» Exercise: In the brown rice thread, what oven temperature does the accepted answer suggest for a normal oven rice recipe so it can cook longer?

Seasoned Advice Asked by ec92 on February 22, 2021

Is there a slow method of cooking brown rice in the oven?

Next week, I’m cooking for a group of friends. I’d like to start the rice, go to a meeting (~3 hours) and come back to finished rice.

I’m using long-grain (not Basmati) brown rice. I have an old oven, so no on/off timer available. Could I cook the rice on low heat for a longer time, or should I just plan to cook it ahead and reheat it?

2 Answers

Slow cooker

If you have a slow cooker as Catija suggested, you can totally do exactly what you want. Search for slow cooker rice pilaf if you need a starting point. I know you don't want new appliances, but slow cookers are a bit more general purpose, so maybe you have one or would be okay buying one, and future readers certainly might.

Oven

I'm also pretty sure the oven will work, but it might require a little experimentation to get the timing right. There are again a lot of recipes for rice pilaf in the oven, but they normally start with boiling water then take perhaps 45-60 minutes for white rice or 60-75 minutes for brown rice, at 350-375F, so they'd be very overdone after three hours. But if you reduce the temperature, you can extend the cooking time and make it more tolerant of cooking past done. A slow cooker isn't really very different from a tightly covered dish in an oven at a low temperature.

So, if I had to hazard a guess, I'd take a normal oven rice recipe (with the water boiling before starting), and reduce the temperature to 250F, then see how long it takes to be done and whether it's okay after three hours. It'd really be best to do a trial run sometime when you can actually check on it, though.

If that doesn't extend the time enough, you can probably stretch it even more by starting from non-boiling water, but I unfortunately don't have a good sense of what combination of water and oven temperature would accomplish a three-hour cooking time.

Reheating

If you don't want to experiment, your fallback of reheating can work too. The key in my experience is to add a bit of water then cover when reheating, so that it steams and moistens again, rather than getting dry and hard.

For one to two servings I just drizzle a little water in, maybe a couple teaspoons, before popping in the microwave. For a larger quantity like your situation, probably a bit more than that - the idea is that it mostly but not entirely boils away by the time it's all reheated, so that the rice isn't wet, but has been surrounded by steam the whole time. You can always check on it in the middle and see if it's nice and steamy, and add a bit more if it's starting to seem dry.

Correct answer by Cascabel on February 22, 2021

If you put a damp or even wet paper towel over the rice you are reheating in the microwave, it will steam and soften as well as heat the rice very nicely. I've tried this on several occasions and it works beautifully!

(Entries for locating words and elements)
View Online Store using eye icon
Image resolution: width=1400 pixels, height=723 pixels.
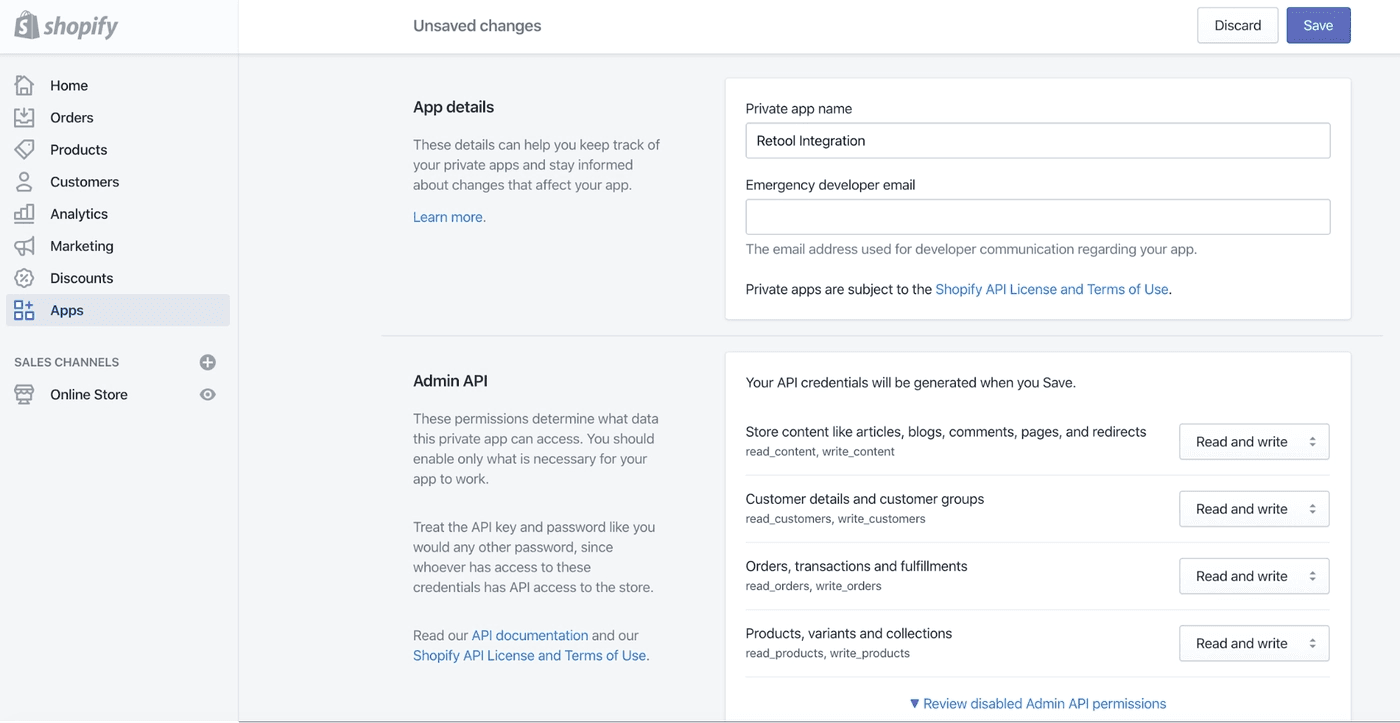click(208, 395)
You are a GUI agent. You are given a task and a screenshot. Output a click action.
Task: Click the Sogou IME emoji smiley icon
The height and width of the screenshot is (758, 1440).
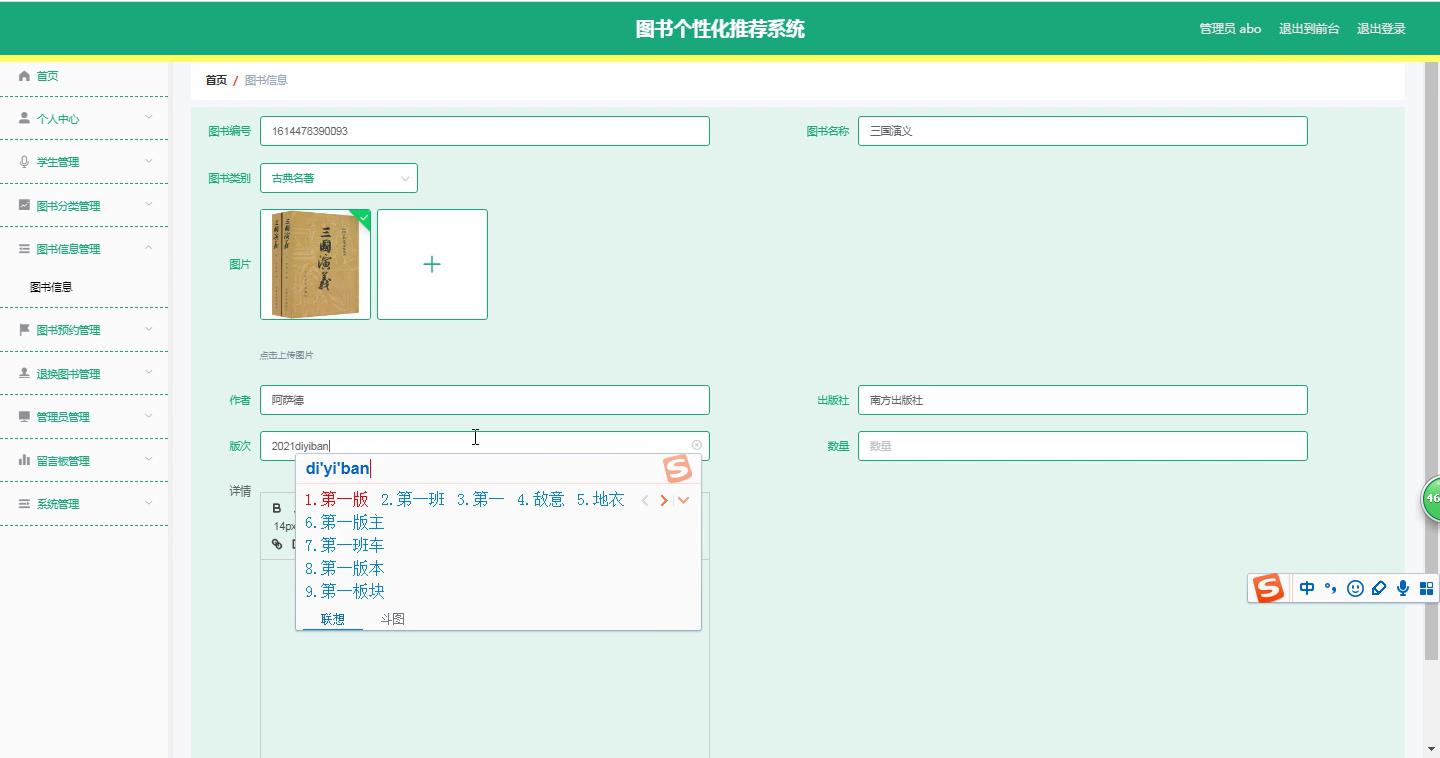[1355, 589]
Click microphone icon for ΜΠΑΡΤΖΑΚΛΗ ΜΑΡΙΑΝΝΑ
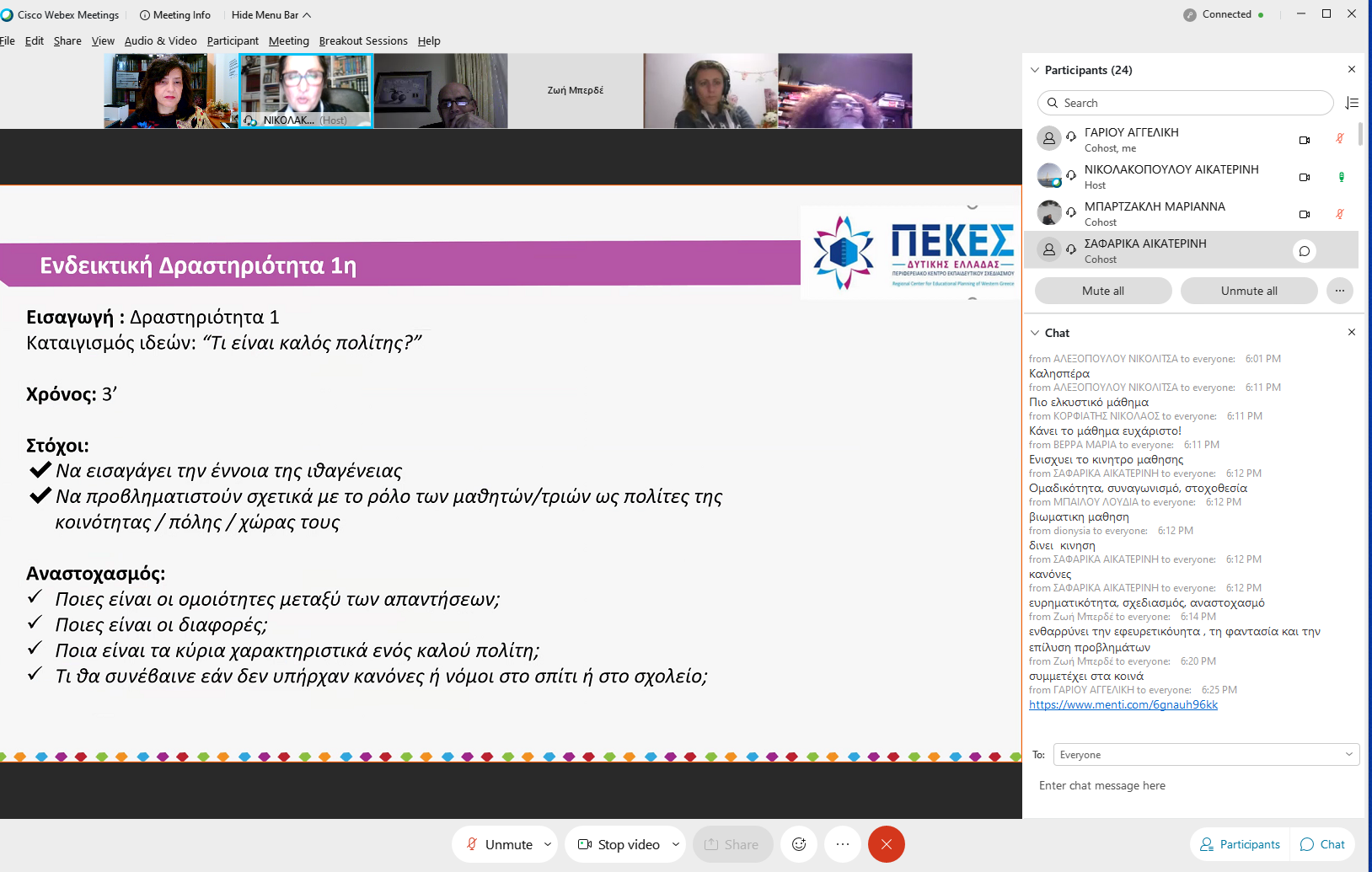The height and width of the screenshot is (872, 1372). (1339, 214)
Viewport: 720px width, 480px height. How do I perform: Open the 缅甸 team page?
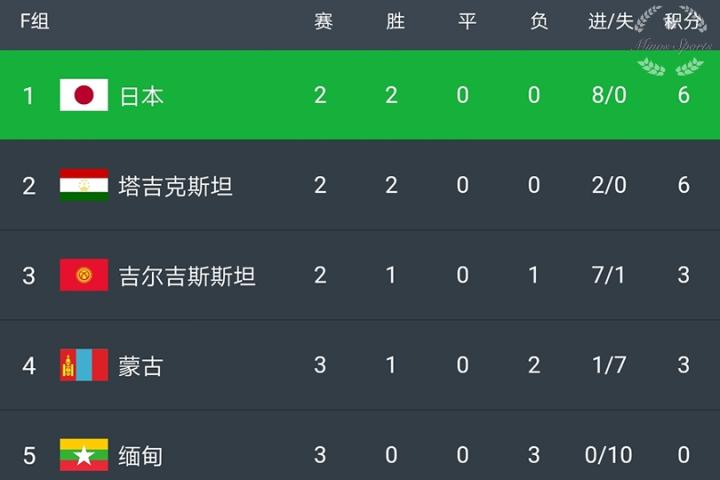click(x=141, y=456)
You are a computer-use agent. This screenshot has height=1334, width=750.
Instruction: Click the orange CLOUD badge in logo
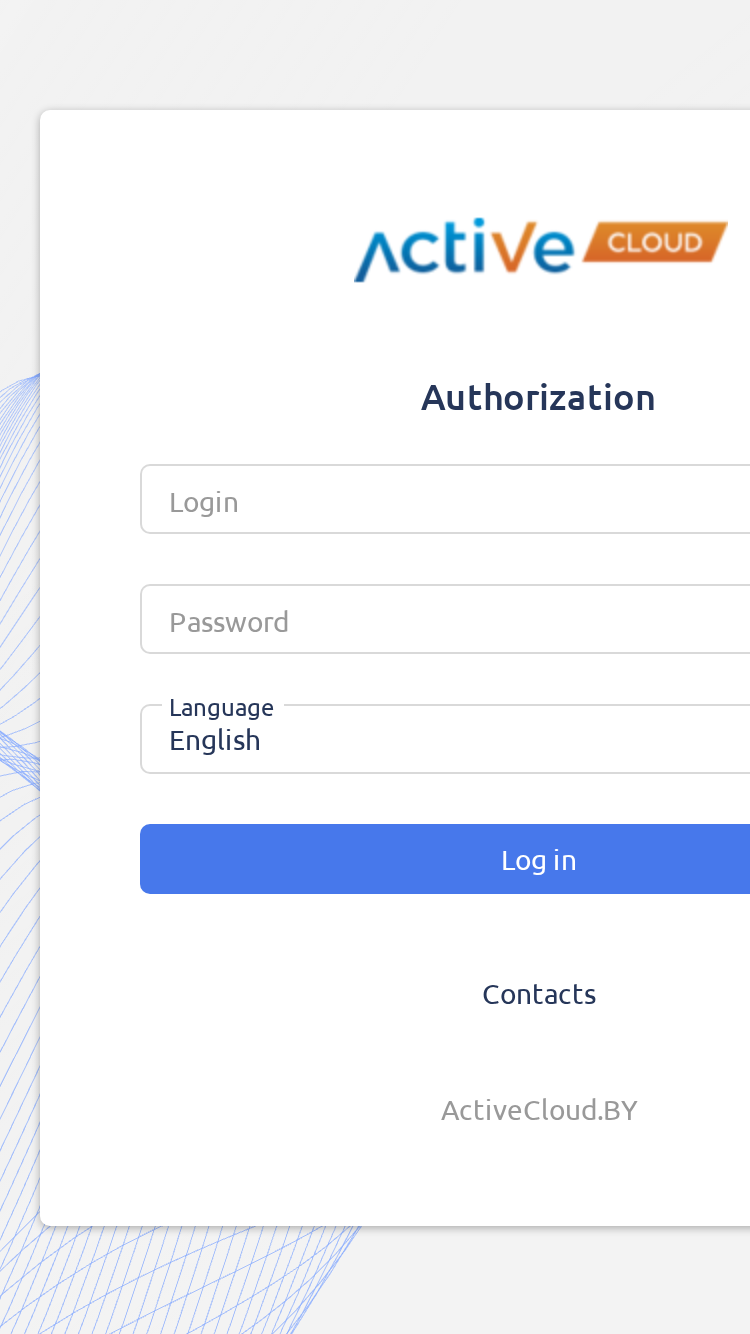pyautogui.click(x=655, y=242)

» The solution: 250F